→ **SOURCE RECORDS**
__________________________________________________
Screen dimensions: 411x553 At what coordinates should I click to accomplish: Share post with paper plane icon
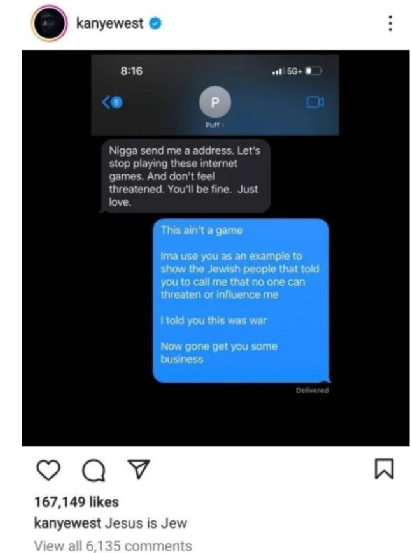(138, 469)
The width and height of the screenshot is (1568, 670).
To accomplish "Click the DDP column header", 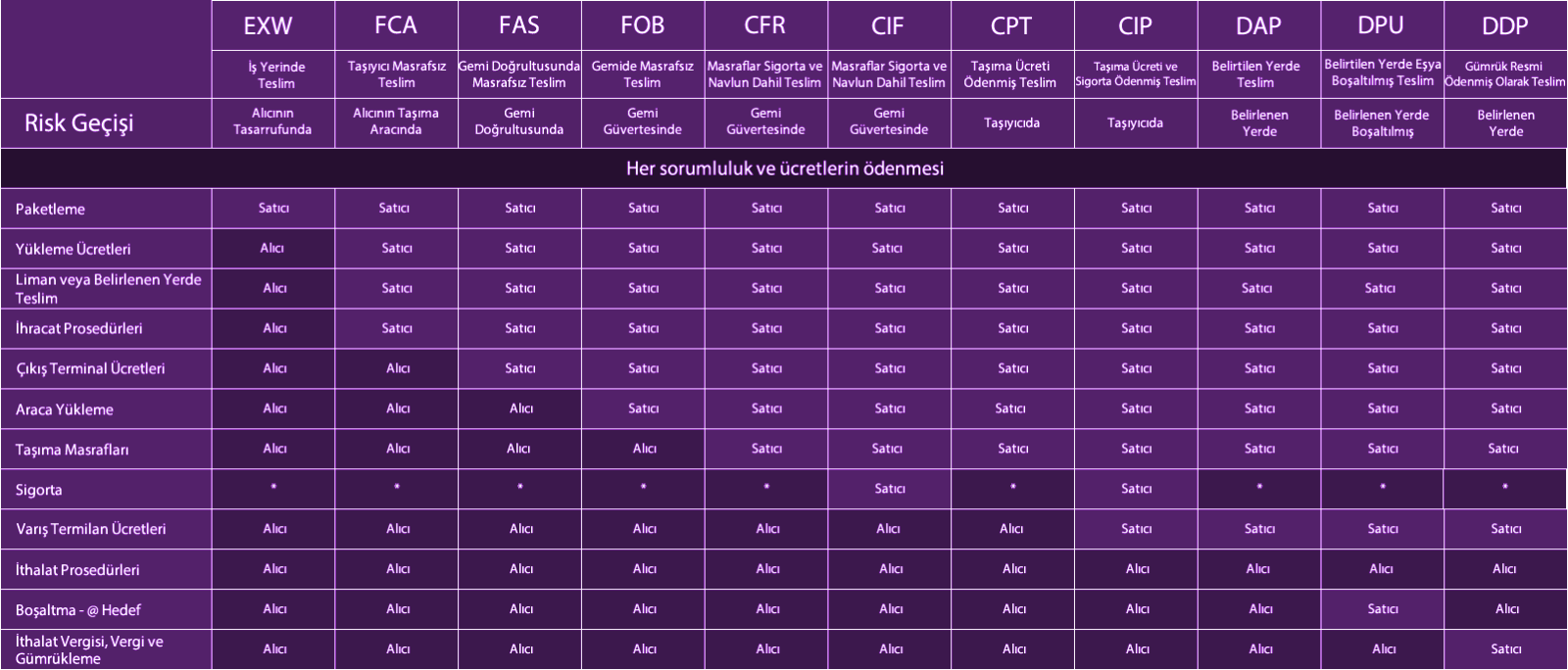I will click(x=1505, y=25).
__________________________________________________
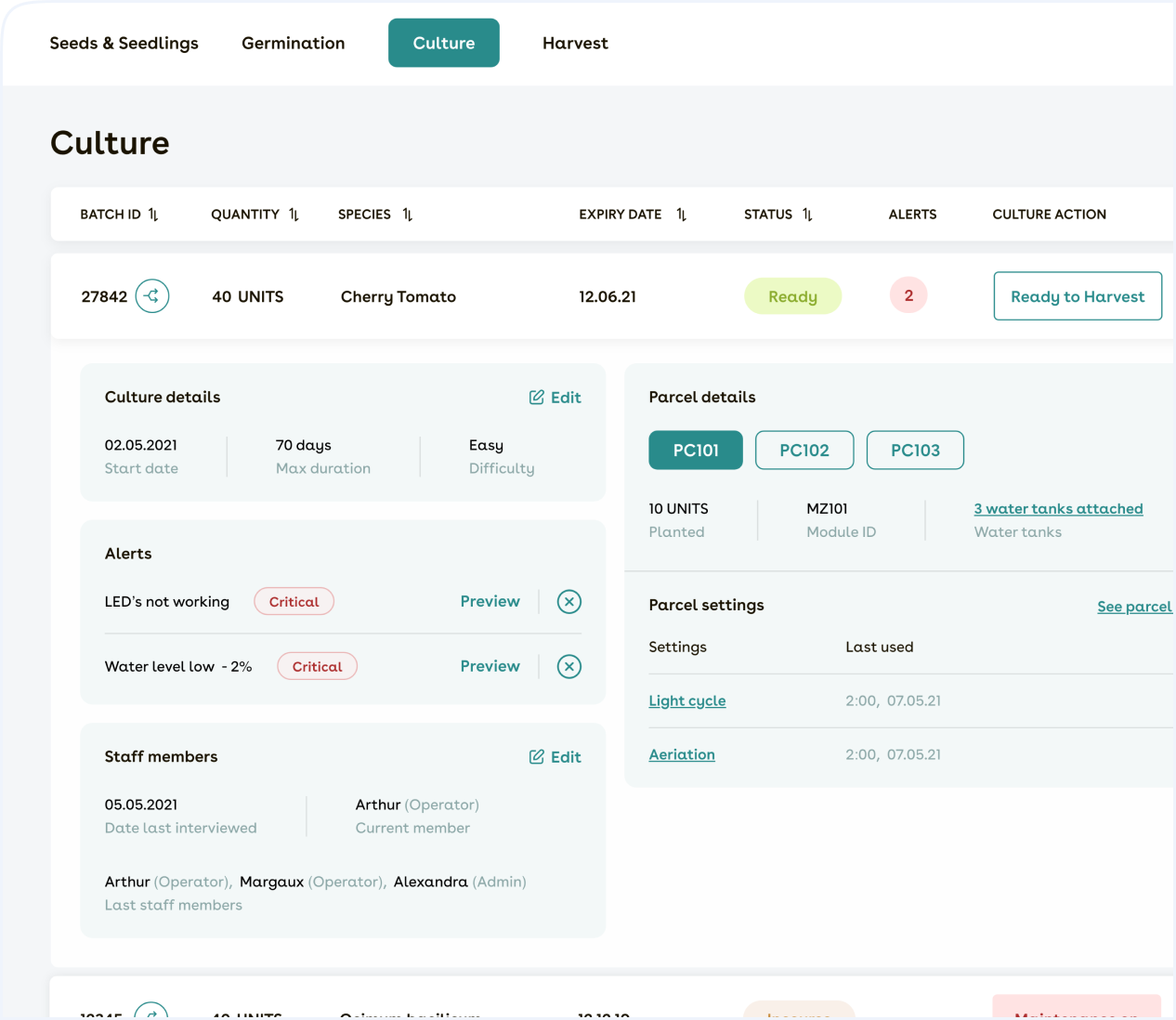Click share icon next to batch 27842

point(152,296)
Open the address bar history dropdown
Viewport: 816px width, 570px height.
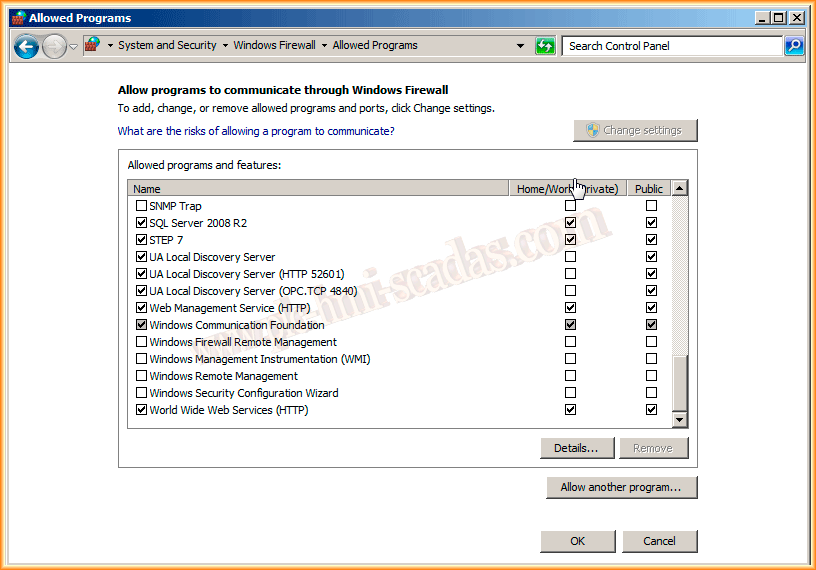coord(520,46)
__________________________________________________
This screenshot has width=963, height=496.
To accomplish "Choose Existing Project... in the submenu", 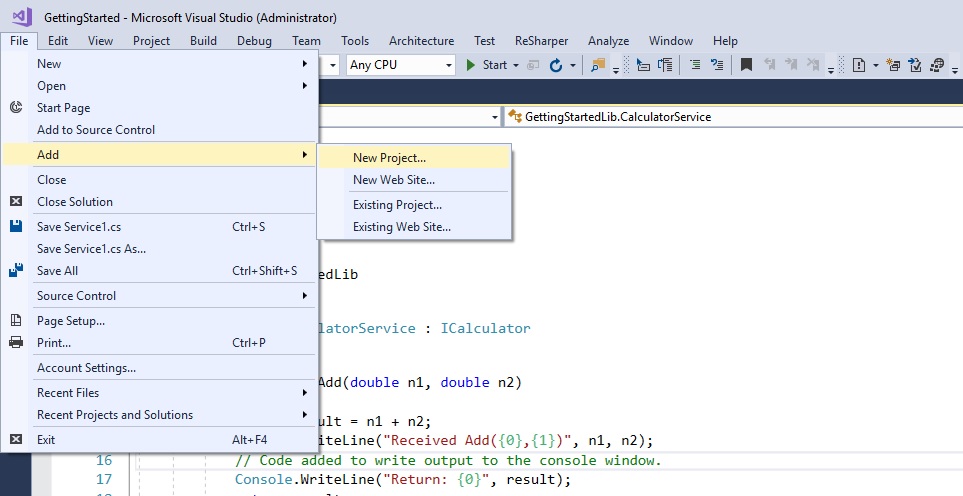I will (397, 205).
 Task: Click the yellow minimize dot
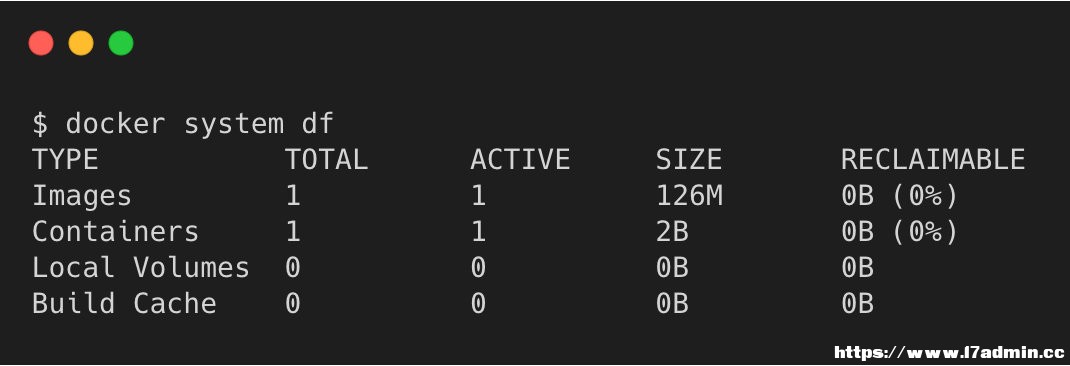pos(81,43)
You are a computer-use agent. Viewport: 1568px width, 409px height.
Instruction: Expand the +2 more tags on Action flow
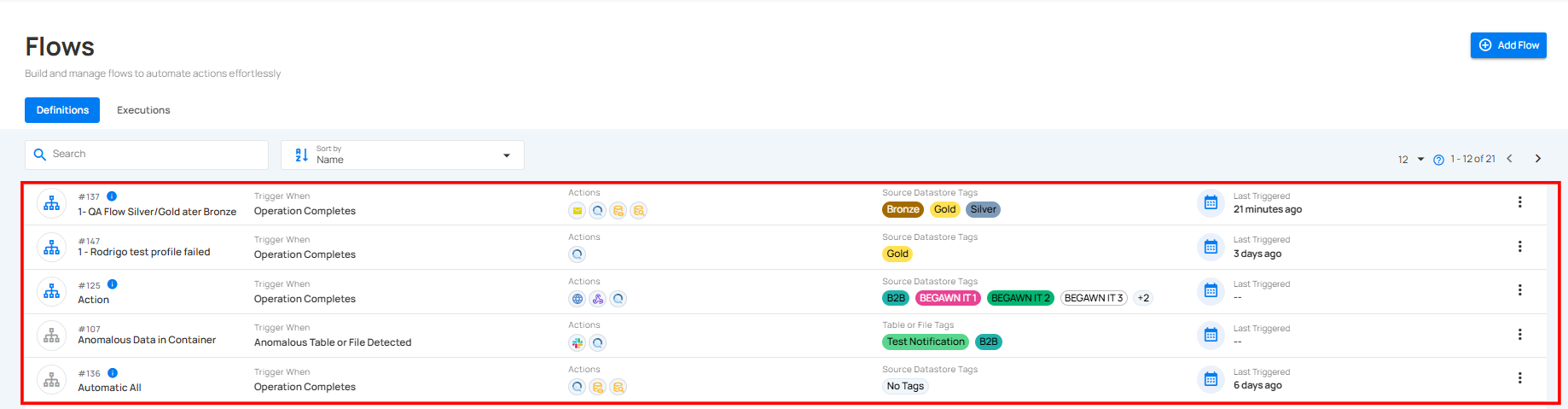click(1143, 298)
__________________________________________________
→ **EXERCISE DETAILS**
Check each line above for "screenshot" and give the number of lines that match, nothing more.

→ **TASK OUTPUT**
2